ACTION ITEM: Go to the line that contains "Task: Click the 沖縄県 prefecture cell" in the records below and repeat it, and each line after it, exactly through the end, omitting pictures.

● ● ● ● ● ● ●

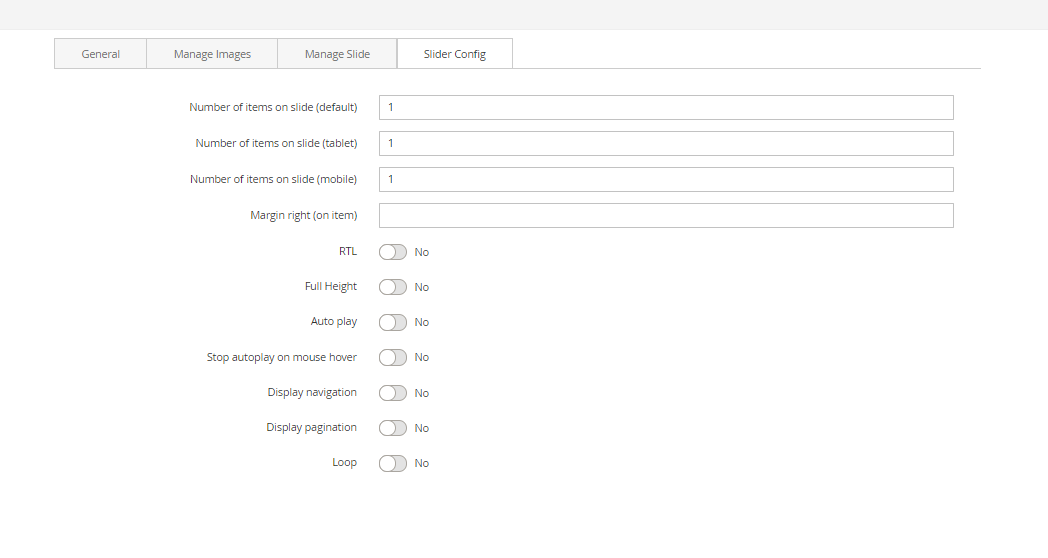Click the "Display pagination" label text

311,427
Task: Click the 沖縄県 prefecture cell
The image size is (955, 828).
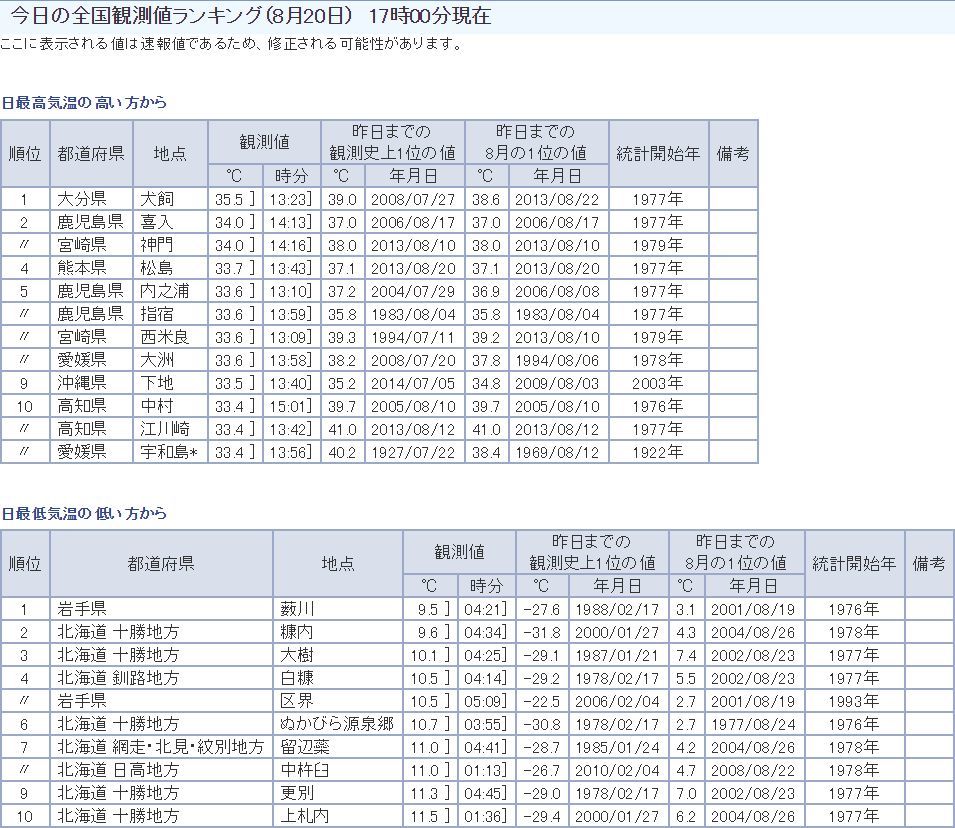Action: (82, 383)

● ● ● ● ● ● ●

RESPONSE BOX:
Task: Click the 沖縄県 prefecture cell
The image size is (955, 828).
Action: (82, 383)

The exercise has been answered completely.